I’ve been feeling this a lot lately…an aching feeling to do something in situations where I really can’t do much of anything. Sometimes it is small things, like not getting anything to grow in my vegetable garden. Sometimes it is big things, like Pulse in Orlando. People say we can at least pray, as if that’s at the bottom of the “What To Do in a Crisis” list. Isn’t it the most we can do?
Maybe we dismiss prayer because it’s so easy. It’s just a conversation with God. It doesn’t feel like enough. Maybe we dismiss it because it’s hard to see the fruits of it sometimes. Answers don’t come readily, or in the way we wish they would. Maybe prayer can feel one-sided. We talk, we wait, we wonder. Is God really out there?
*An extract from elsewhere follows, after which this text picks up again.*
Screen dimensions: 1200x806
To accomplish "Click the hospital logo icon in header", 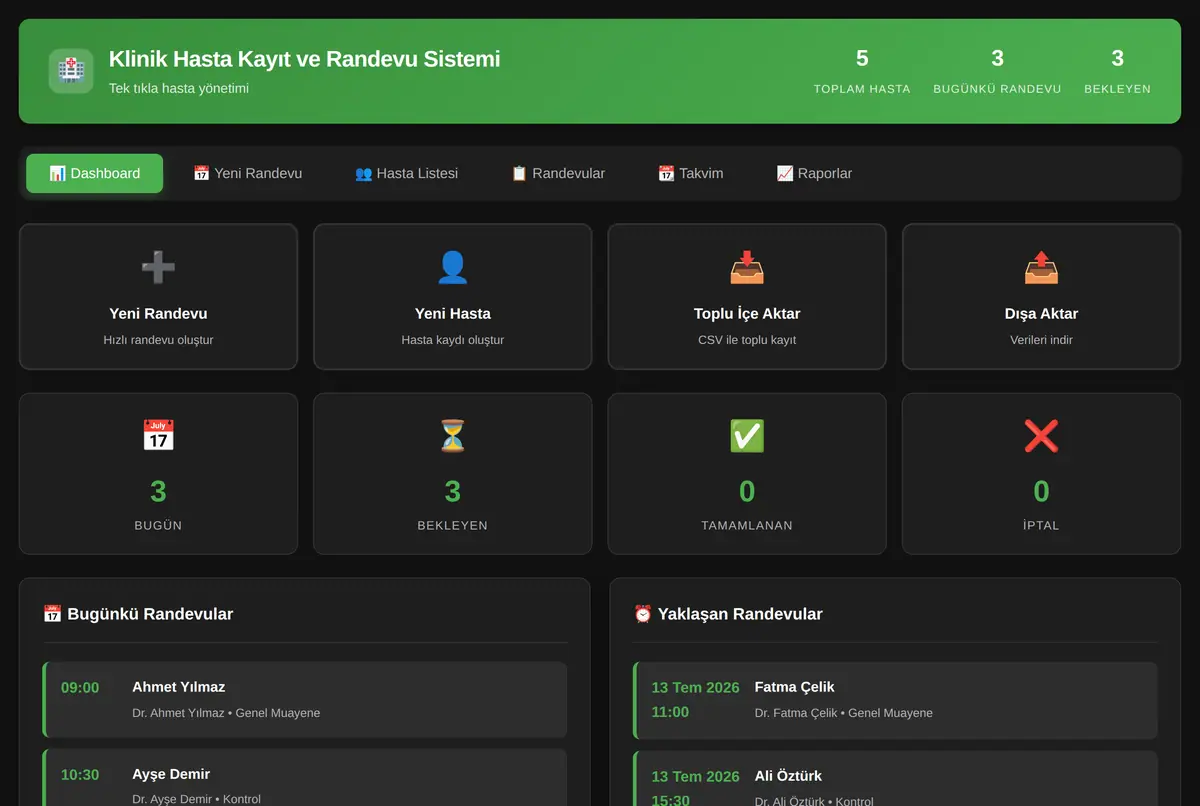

But I think God puts the ache there to begin with. God starts the conversation before we even fold our hands together in prayer. God calls to us…come, please, come. God calls to us to be with God. And it is because of God’s good grace that we go to prayer. It’s why I’m making cookies. I don’t think I came up with the idea on my own. God put the “I-need-to-DO-something” feeling on my heart and I just went along with it. How else do we weather storms but to go to God in prayer? Jesus said it is the only way. Even if things don’t get better, there is healing…there is solace…there is comfort…there is company. Prayer DOES make things better when we look at it that way.
And so the last batch is now in the oven. The prayer for my friend draws to a close. My son runs up to the counter to be a taste-tester, and he pronounces the cookies good. To me, they are good in more ways than taste. God made them a prayer by God’s good grace. It says in Psalm 63 that we will hear this Sunday, “My soul is thirsting for you, O Lord my God.” That is the aching feeling God puts in us. So let’s go to God in prayer and answer that thirst. It is the most we can do, whether it is a friend in the hospital, an empty garden or a terrorist attack. Just let God in, and pray.